Reunidos em Doha, no Qatar, para a 18ª Conferência das Partes da Convenção do Clima das Nações Unidas (COP-18), representantes de quase 200 países não deverão chegar a um acordo para uma possível prorrogação do já esvaziado protocolo. E só levarão à frente as conversas em torno de um novo pacto a ser fechado em 2015, mas cujas obrigações só entrariam em vigor a partir de 2020 ou, quiçá, em 2030, porque "concordaram em concordar" com isso no encontro anterior, realizado em Durban, África do Sul, no ano passado. A causa do impasse é velha conhecida: os países desenvolvidos querem que as nações emergentes como Brasil, China e Índia também assumam compromissos para suas emissões, o que não aconteceu em Kioto.

- Temos que mudar o jeito que negociamos. A máxima operante hoje é: se você não fizer daí, eu não faço daqui. É tudo uma questão de transferência de responsabilidades - resumiu o embaixador André Corrêa do Lago, chefe da delegação brasileira em Doha.

Oportunidade para novo modelo

Estas discussões, no entanto, apresentam a oportunidade de mudar o modelo adotado em Kioto e que fracassou em seu objetivo de reduzir as emissões globais de gases-estufa, aponta Dieter Helm, professor de Política Energética da Universidade de Oxford, em artigo publicado na edição desta semana da revista "Nature". Segundo Helm, observar apenas as emissões totais dos países, sem levar em conta sua pegada de carbono, isto é, as emissões associadas à produção de bens e serviços que consomem, deixou o campo aberto para a simples transferência de indústrias poluidoras e de alto uso de energia dos países desenvolvidos, que tinham metas a cumprir, para as nações emergentes, as quais estavam livres de limitações sob o protocolo.

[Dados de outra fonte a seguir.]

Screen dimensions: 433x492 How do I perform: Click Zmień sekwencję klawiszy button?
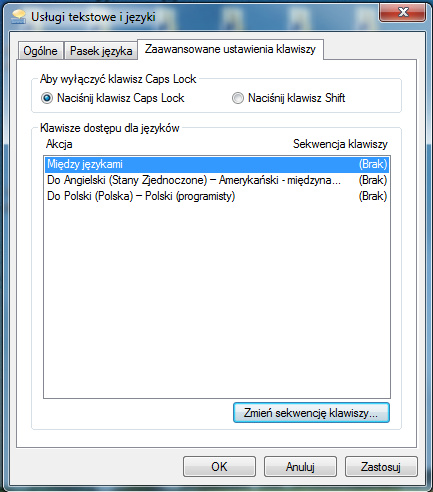[311, 413]
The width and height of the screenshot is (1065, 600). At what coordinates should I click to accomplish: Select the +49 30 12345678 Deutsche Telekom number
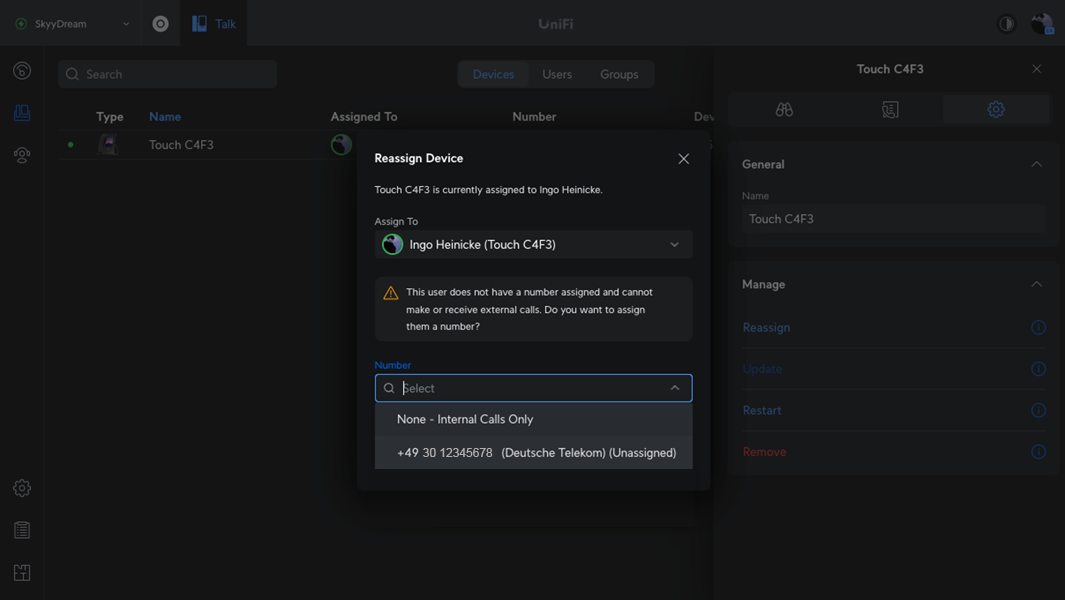536,453
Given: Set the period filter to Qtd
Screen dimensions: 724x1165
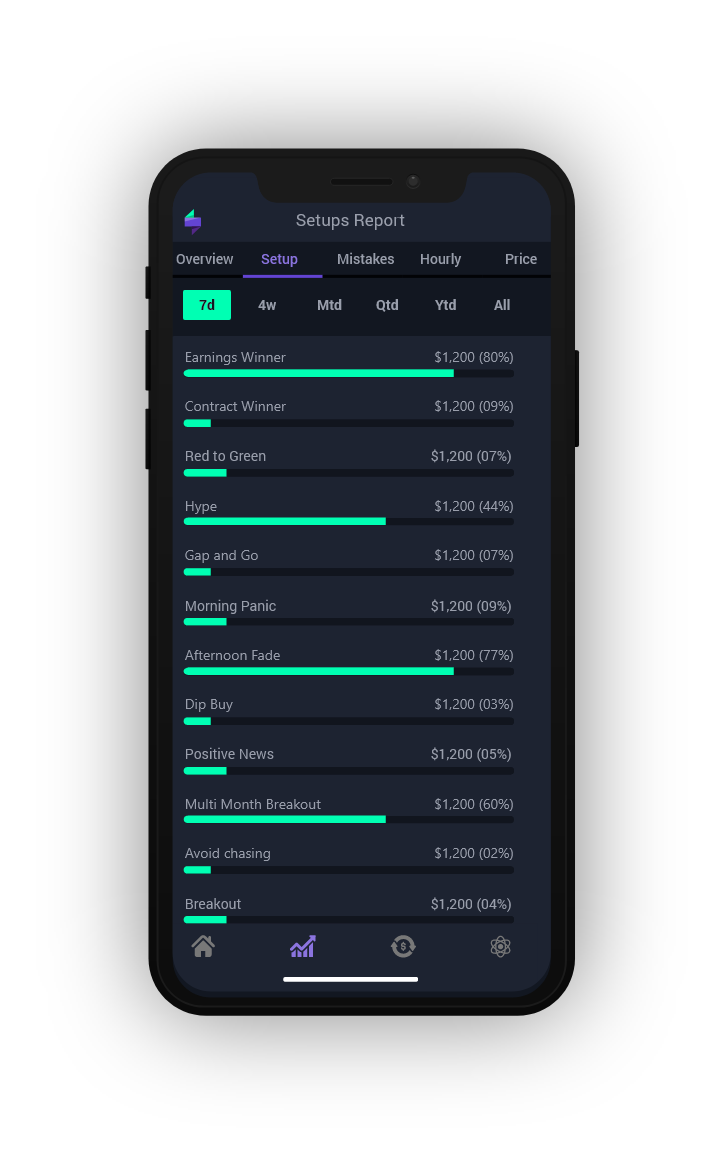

"O aquecimento global não considera fronteiras nacionais. Se um consumidor americano compra um carro, não faz diferença se o aço do qual ele é feito foi fabricado nos EUA ou na China", argumenta Helm.

Assim, apesar de a maior parte das nações ricas ter cumprido suas obrigações e o grupo ter reduzido suas emissões totais em cerca de 16% com relação ao níveis de 1990, a Humanidade continuou a lançar cada vez mais poluentes na atmosfera, ultrapassando 50 bilhões de toneladas de CO2 equivalente (que inclui metano, óxidos de nitrogênio e outros gases-estufa) em 2010, quase 31% acima de 1990. E a discussão ganha ainda mais relevância diante do fato de o Qatar, sede da COP-18, ser um dos maiores poluidores per capita do planeta, com emissões de 63,66 toneladas de CO2 equivalente por habitante em 2010, mais de sete vezes as 8,31 toneladas de cada brasileiro.

E enquanto os diplomatas discutem em Doha o mundo pós-Kioto, a natureza segue seu curso. Em relatório lançado ontem na COP-18, a Organização Mundial de Meteorologia (OMM) afirmou que 2012 deverá ser o nono ano mais quente desde o início dos registros, em 1850, apesar de seus primeiros meses terem sofrido o efeito resfriador do fenômeno La Niña.

- As mudanças climáticas estão acontecendo diante de nossos olhos e continuarão como resultado das concentrações de gases-estufa na atmosfera, que aumentam constantemente e atingiram novo recorde - disse Michel Jarraud, secretário-geral da OMM.

O Painel Intergovernamental sobre Mudanças do Climáticas (IPCC) também lançou em Doha novo alerta sobre os riscos de eventos extremos.

- Para a maioria da população, as mudanças climáticas só fazem sentido quando são visíveis aos olhos. E eventos como o furacão Sandy são o melhor exemplo disso - lembrou Jean-Pascal van Ypersele, vice-presidente do IPCC.